Smart Store: How the Internet of Things is Changing Retail


In the 1999 Disney Channel original movie Smart House, the Cooper family learned the dangers of living in a house that learns to cater to their every need. Less than 20 years later, Smart House seems more reality than fiction. Our Nest thermostats, Google Home systems and Echo Dots, wifi light bulbs, and Petcube cameras create an interconnected web of connected technologies called the Internet of Things, or IoT.

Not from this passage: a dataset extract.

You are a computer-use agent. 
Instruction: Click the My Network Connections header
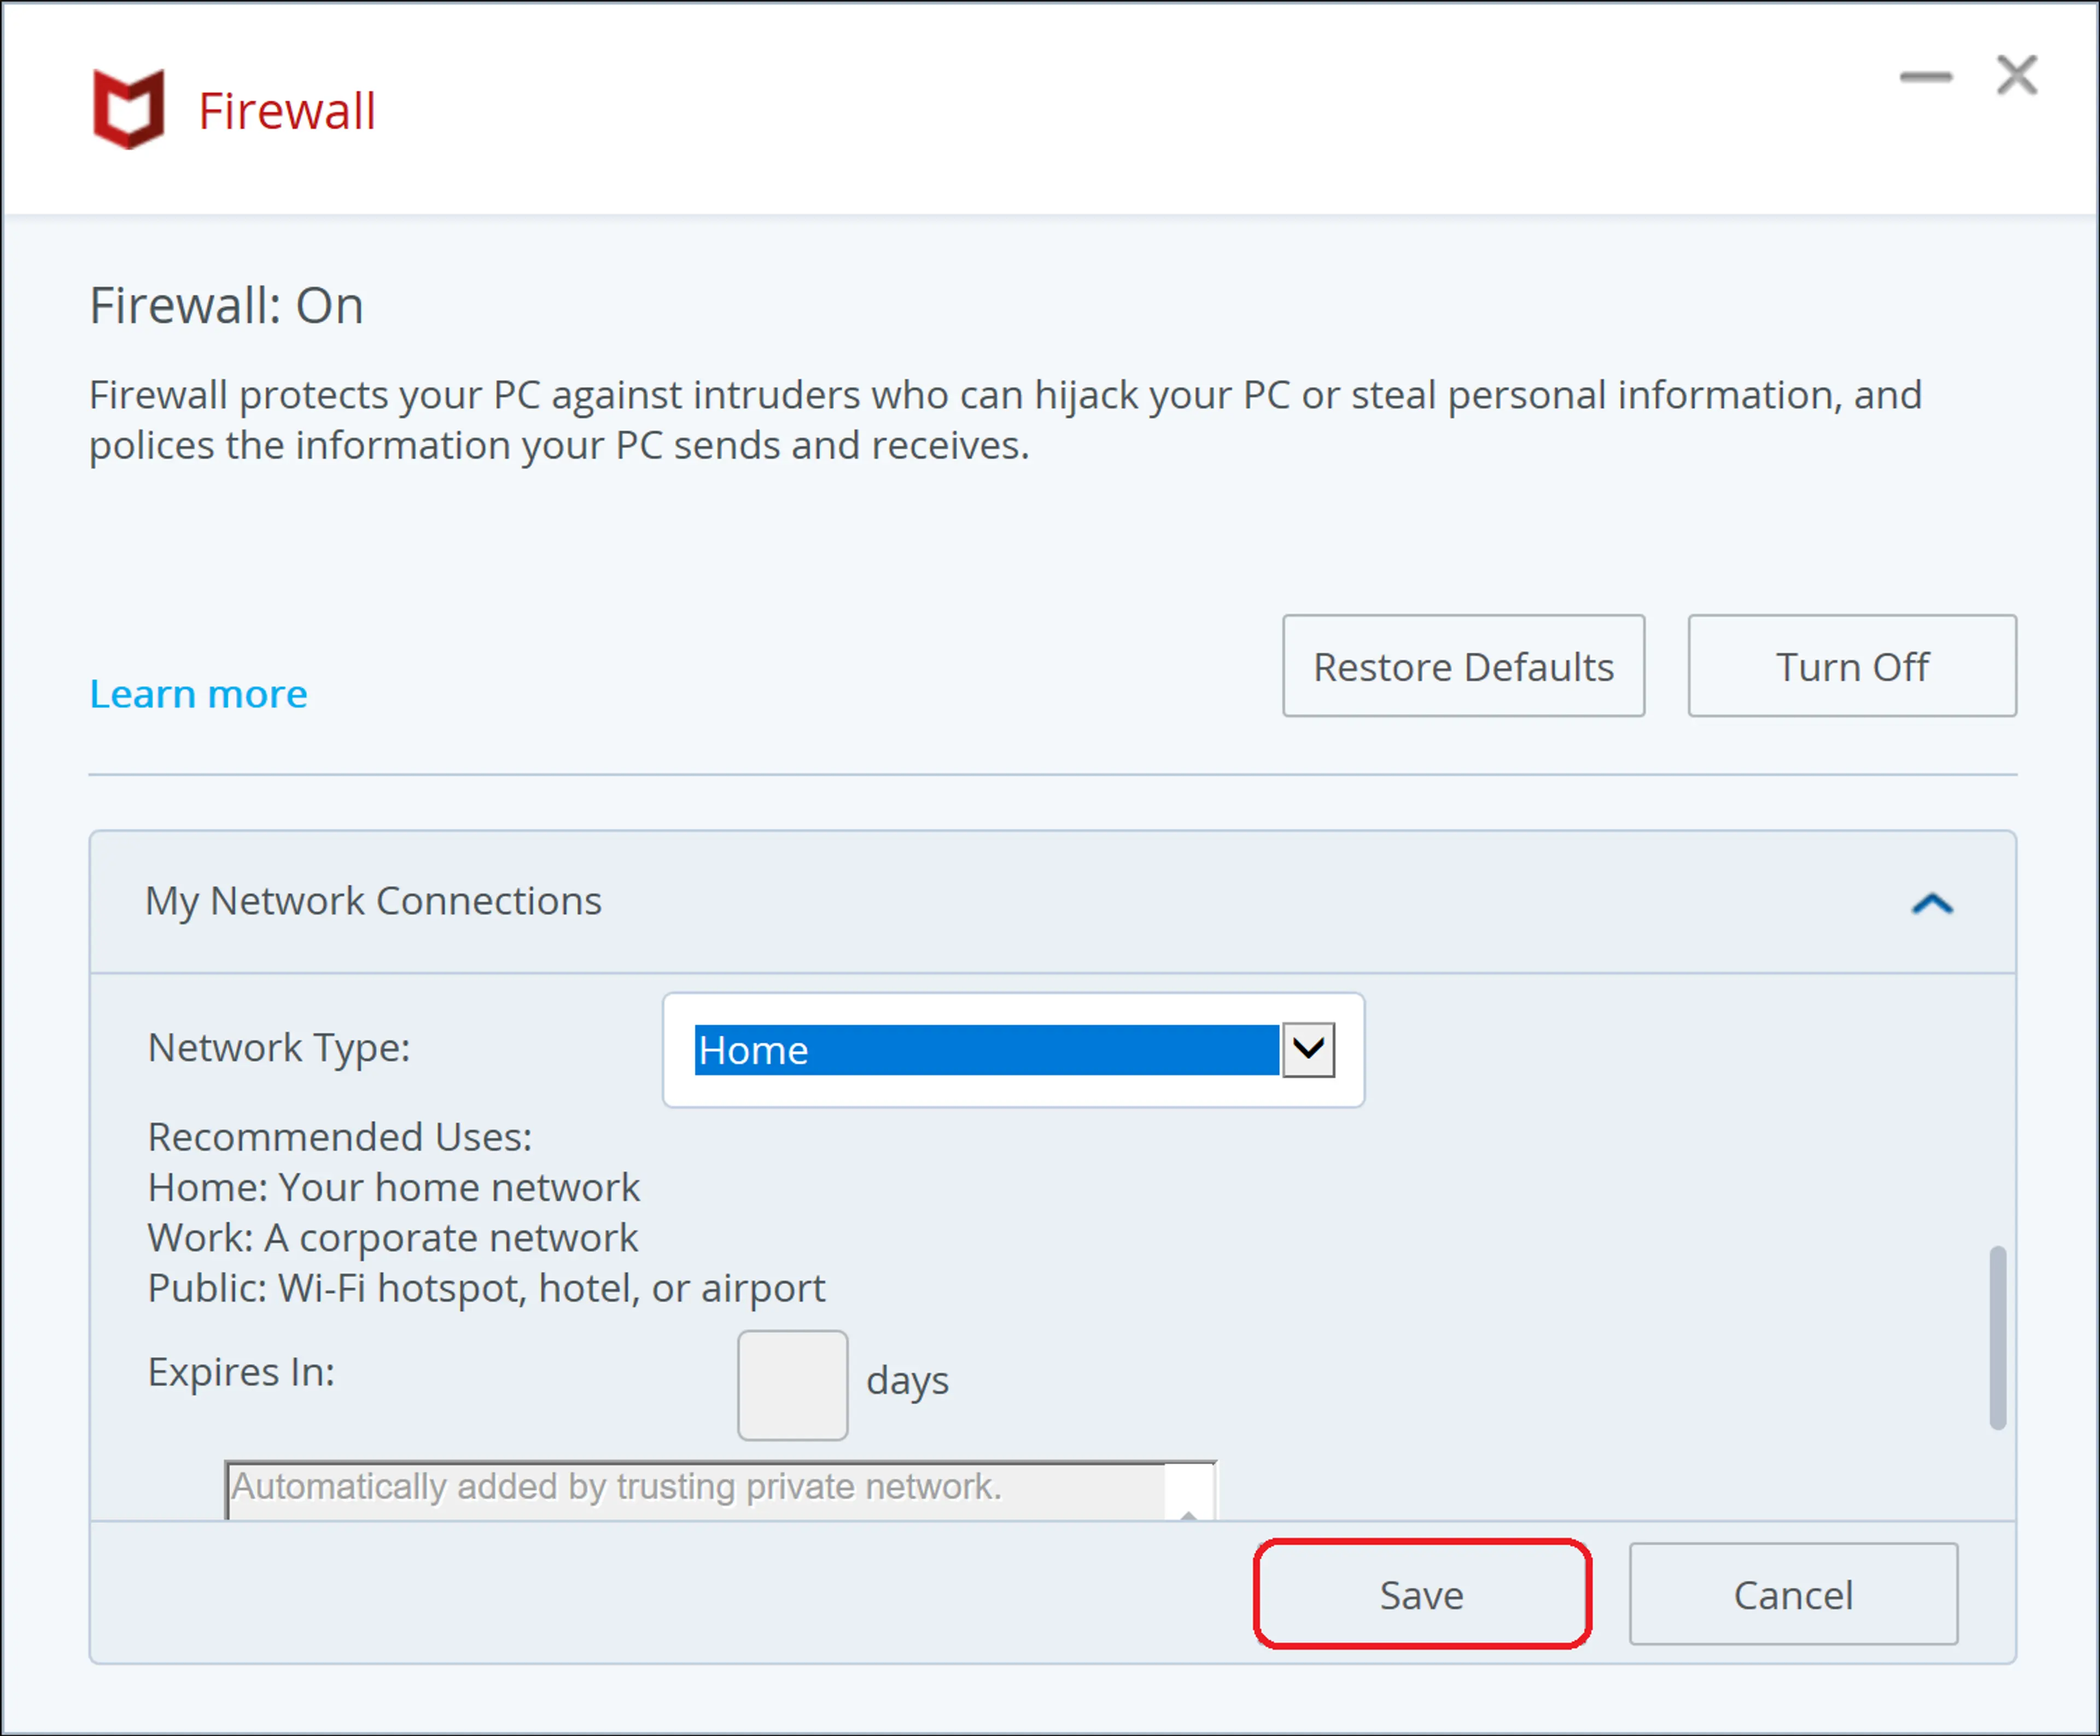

Retailers are now beginning to harness the power of IoT technology in their own operation. In the 2017 Retail Vision Study, 70 percent of retail decision-makers said that they are ready to implement changes to adopt the IoT in their stores. In fact, by 2021 many stores expect to be able to customize store visits for individual consumers. Thanks to technology like mobile location analytics and beacon technology, retailers will be able to tell when a specific customer is in the store, know what that customer’s needs are, and customize their store visit accordingly. Stores like Best Buy, Target, and Lowes are also increasingly using robots to monitor and control inventory. These robots can help reduce shrinkage and improve inventory accuracy by eliminating an element of human error. Similarly, RFID chips can help retailers maintain “smart shelves,” which can detect when inventory is low or automatically adjust product prices (for example, as grocery items are about to expire, or as part of a dynamic pricing strategy). And mobile technologies like cell phones and iPods can help retailers offer a quicker, more convenient checkout process. At many stores, particularly department stores, retailers are implementing mobile point-of-sale systems so that sales associates can scan items and accept debit or credit card payments anywhere in the store.

Optimizing the retail experience by harnessing the IoT can help retailers enhance customers’ in-store experiences, leverage customer data, and personalize and hone marketing and pricing strategies. These changes, however, do not come without risks to be taken into consideration. When technology is used to monitor customers, for example, retailers should take steps to inform customers that they are being monitored and explain how the data they collect is being used. Retailers should also be aware of how building their Internet of Things impacts their data security. The more web-connected components a retailer utilizes (especially when those devices are hand-held and easily misplaced) the more potential points of entry there are for potential thieves and hackers. This can be difficult in an environment of rapidly changing technology.